There's never been a need for a pitstop at all. That was just one of the things to spice things up. I'd rather see the race won on the track - not in the pits.
 
What exactly do you think they do now? F1 cars don't drive themselves.
Probably thinks that because the cars don't powersteer through every corner in an aesthetically pleasing way like they used to that they aren't hard to drive now.
 
What exactly do you think they do now? F1 cars don't drive themselves.

You took my comment a little to literal. I miss watching a driver sliding a car and the brilliant overtakes of the 70s-80's era F1 races when aerodynamics was just starting to really take hold of the sport.

Probably thinks that because the cars don't powersteer through every corner in an aesthetically pleasing way like they used to that they aren't hard to drive now.

I don't think they are easy to drive by any means, I just think it is a more boring style of racing with all the aerodynamic dependence in today's Formula 1. To me in F1 now the only time you really see any overtaking is at the start of a race, after pit stops or after a safety car.
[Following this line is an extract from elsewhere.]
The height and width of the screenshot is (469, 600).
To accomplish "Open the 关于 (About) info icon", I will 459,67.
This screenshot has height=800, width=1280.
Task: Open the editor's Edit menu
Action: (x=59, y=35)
In my opinion that's because the cars have to much aero dependence. I think that's why the overtaking suffers so much. Due to the turbulence coming off a lead car even if you are a faster car if you get in the disturbed air coming off the lead car heading in to a corner your car is most likely going to slide the front end out and destroy your tires. Which makes it harder and harder to pass, where as the lead car as long as he hits his marks and does not make a mistake there is no way he is going to get passed because he has the aero advantage of clean air.

However if you take down force away from both cars the aero effect of clean air is not as predominant, It's still an advantage, But much less of one. Plus the cars are more likely to break traction and slide, making it easier to overtake coming off a corner or set someone up for the next corner.

But that's just my thoughts.
 
I don't get this obsession with sliding F1 cars... Why the hell would you slide the car? It slows you down. An F1 driver is supposed to be as fast as possible. Not as flamboyant as possible...
 
It's not abut sliding the cars. @ButtKick is absolutely right, F1 cars are, despite latest attempts in the opposite direction, too aero dependant, and that has a bad effect on racing.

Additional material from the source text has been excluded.